The pope said a renewed emphasis on the medieval
theologian’s moral philosophy and theology is something
“the times need.”
The pope made his remarks in a lengthy address to
participants in the eighth International Thomistic
Congress, who met with him at his summer villa in
Castelgandolfo at the end of their six-day congress in
Rome.
The congress was sponsored by the Pontifical Roman
Academy of St. Thomas Aquinas, more commonly known
as the Angelicum because of St. Thomas’ title as “the
angelic doctor.”
It marked the centenary of the academy and of the
encyclical letter, “Aeterni Patris,” in which Pope Leo XIII
called for the restoration of scholastic philosophy,
particularly that of St. Thomas, as a means of reviving
Catholic intellectualism and countering philosophical
errors.
In his address Pope John Paul unabashedly praised St.
Thomas Aquinas as a model for thinkers today.
Noting his personal devotion to the theologian, he
commented, “right from the beginning of my pontificate,
I have never let an appropriate occasion pass by without
recalling the exalted figure of St. Thomas.”
He said that “the principle of the harmony between
the truths of reason and those of faith,” exemplified by
St. Thomas, has not lost its validity today.
At the time when Pope Leo called for a restoration of
Thomist thought, Christian culture was alternating
between “two extreme stances: rationalism (reason
without faith) and fideism (faith without reason),” the
pope said.
He said St. Thomas’ conviction that there was no
contradiction between the realms of faith and scientific or
philosophical knowledge was a remedy for that era and it
must also be the basis for a true philosophy today.

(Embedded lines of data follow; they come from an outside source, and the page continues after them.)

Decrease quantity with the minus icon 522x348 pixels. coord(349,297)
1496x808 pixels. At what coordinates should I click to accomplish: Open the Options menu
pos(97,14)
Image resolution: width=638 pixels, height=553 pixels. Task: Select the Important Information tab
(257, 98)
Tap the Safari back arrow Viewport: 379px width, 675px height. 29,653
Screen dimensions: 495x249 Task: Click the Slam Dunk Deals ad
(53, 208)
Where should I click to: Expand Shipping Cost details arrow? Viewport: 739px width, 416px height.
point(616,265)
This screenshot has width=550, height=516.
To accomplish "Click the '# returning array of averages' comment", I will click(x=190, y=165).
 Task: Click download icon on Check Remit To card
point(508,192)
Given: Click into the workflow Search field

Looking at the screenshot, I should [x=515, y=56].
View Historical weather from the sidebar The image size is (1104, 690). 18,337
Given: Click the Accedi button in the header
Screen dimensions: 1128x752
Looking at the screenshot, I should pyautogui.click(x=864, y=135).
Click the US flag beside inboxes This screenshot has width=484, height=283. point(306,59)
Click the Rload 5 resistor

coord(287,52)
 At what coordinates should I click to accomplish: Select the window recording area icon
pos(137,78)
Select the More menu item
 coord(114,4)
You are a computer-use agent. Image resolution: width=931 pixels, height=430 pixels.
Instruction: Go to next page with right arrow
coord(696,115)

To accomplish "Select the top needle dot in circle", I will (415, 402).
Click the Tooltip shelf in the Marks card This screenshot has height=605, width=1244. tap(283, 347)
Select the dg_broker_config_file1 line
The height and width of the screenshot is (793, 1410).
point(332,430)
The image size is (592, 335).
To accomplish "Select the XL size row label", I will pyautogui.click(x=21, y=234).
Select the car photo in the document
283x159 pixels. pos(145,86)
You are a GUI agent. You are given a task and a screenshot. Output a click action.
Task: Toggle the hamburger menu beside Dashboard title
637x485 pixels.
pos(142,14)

“Philosophy does not consist of a system subjectively
construed at the whim of the philosopher, but must be
the faithful reflection in the human mind of the order of
things,” the pope said.
“In this sense, St. Thomas can be considered an
authentic pioneer of modern scientific realism, which
makes things speak (to us) through empirical experiment,
even if his own interest was limited to having them speak
from the philosophical point of view,” he added.